T - 16.000.000 à 15.000.000 AEC
MIOCENE Moyen – Langhien inférieur
HOMINIDAE / GRIPHOPITHECIDAE v. 16 MA Europe
GRIPHOPITHECUS : v. 16 à 14 MA, Europe (Allemagne, Autriche, Slovaquie, Autriche, Anatolie).
Griphopithecus et ses descendants présentent plusieurs caractères dérivés qui les distinguent à la fois de leurs ancêtres Proconsuloïdes78 et de leurs contemporains Kenyapithécidés. Parmi les traits crâniens distinctifs, les plus évidents sont la robustesse des mâchoires et la grande épaisseur de l’émail dentaire, ce qui signifie que les Griphopithécidés étaient obligés de mastiquer une nourriture plus coriace que celle de leurs ancêtres africains79. L’épaisseur de l’émail de Griphopithecus a conduit à réviser une conception ancienne sur l’émail dentaire humain dont l’épaisseur était considérée comme une adaptation récente, parce que les trois autres grands singes africains – qu’on imaginait naïvement primitifs en tous points – ont un émail dentaire mince ; aujourd’hui, l’accumulation de données fossiles indique clairement que les dents recouvertes d’un émail épais constituent la condition primitive des Hominidés (eurasiatiques), et que ce sont les Gorilles, les Chimpanzés et les Bonobos qui constituent des formes dérivées, tandis que les Humains sont demeurés primitifs sur ce point !
Les ossements postcrâniens connus sont très fragmentaires, mais suffisent pour constater que Griphopithecus conservaient globalement l’anatomie basale des Euhominoïdes qui l’avaient précédé, et qu’il était sur ce point comparable aux Kenyapithécidés africains dont il n’était au fond qu’une espèce exilée. Sur son nouveau continent, Griphopithecus vivait dans une forêt para-tropicale proche de celles que son ancêtre migrant avait laissées en Afrique. C’était essentiellement un quadrupède arboricole frugivore et folivore, mais qui pouvait aussi passer une partie de ses journées à se déplacer de manière quadrupède sur le sol de la forêt. Comme un Chimpanzé actuel – auquel il ressemblait superficiellement – il pesait une cinquantaine de kilos. Sa pronation / prosupination était de bonne qualité ; il était déjà bien adapté au grimper et à la suspension, mais était un brachiateur moins agile que ne le seront ses descendants.

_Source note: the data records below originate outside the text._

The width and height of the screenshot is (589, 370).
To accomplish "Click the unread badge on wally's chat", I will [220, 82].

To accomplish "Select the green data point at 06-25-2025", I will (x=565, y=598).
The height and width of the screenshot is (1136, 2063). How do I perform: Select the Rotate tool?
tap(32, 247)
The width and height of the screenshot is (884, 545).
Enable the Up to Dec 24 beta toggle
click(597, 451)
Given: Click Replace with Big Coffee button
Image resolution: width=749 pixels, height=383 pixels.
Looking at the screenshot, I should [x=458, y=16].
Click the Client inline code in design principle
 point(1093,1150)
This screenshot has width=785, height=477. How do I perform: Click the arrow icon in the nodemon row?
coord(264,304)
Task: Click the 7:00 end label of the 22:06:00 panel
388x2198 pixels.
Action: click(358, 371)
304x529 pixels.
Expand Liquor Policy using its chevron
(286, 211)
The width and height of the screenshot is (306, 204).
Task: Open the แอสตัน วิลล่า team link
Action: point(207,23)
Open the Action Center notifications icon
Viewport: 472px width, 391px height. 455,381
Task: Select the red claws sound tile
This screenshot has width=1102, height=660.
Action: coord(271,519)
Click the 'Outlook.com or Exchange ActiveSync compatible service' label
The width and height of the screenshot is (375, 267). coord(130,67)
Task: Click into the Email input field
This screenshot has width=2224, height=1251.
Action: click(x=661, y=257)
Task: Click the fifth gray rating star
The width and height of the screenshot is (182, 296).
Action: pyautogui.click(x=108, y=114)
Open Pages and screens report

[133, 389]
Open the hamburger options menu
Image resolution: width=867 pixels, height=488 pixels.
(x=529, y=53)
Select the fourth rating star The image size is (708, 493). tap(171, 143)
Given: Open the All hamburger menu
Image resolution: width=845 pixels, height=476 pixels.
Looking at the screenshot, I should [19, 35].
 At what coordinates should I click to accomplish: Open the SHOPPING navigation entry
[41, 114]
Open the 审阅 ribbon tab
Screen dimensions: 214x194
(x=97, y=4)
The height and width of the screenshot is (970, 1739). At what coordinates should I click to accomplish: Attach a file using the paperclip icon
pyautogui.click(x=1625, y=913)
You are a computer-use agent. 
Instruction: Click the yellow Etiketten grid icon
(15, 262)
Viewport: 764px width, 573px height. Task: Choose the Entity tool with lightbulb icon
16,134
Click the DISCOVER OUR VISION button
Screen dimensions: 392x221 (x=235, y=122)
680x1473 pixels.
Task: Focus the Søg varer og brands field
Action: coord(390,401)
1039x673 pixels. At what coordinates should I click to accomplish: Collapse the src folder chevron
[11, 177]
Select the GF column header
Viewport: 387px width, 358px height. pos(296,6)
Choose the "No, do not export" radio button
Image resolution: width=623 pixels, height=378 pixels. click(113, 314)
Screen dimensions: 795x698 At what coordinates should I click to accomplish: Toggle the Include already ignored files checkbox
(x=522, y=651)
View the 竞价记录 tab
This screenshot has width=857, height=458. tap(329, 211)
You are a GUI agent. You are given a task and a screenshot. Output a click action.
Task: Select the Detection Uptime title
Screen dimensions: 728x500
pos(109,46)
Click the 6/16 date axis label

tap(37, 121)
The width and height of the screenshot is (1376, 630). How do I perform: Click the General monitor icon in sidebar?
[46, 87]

Un autre trait fondamental de Griphopithecus est le développement des prémices de notre bipédie, que certains chercheurs considèrent comme une résultante de l’accroissement des facultés de brachiation. Les Humains ne sont pas les seuls bipèdes de la famille. Les autres Hominidés actuels ne se contentent pas de se suspendre aux branches avec leurs longs bras, mais peuvent aussi passer une grande partie de leur temps en position debout sur les branches, où ils marchent en se servant des bras à la manière de balanciers80. Ce comportement de bipédie arboricole étant attesté aussi bien chez les Hominidés Ponginés (Orang-Outang) que chez les Hominidés Homininés (Chimpanzés), il est rationnel d’avancer qu’il s’agit d’un comportement ancestral qui fut expérimenté par Griphopithecus81.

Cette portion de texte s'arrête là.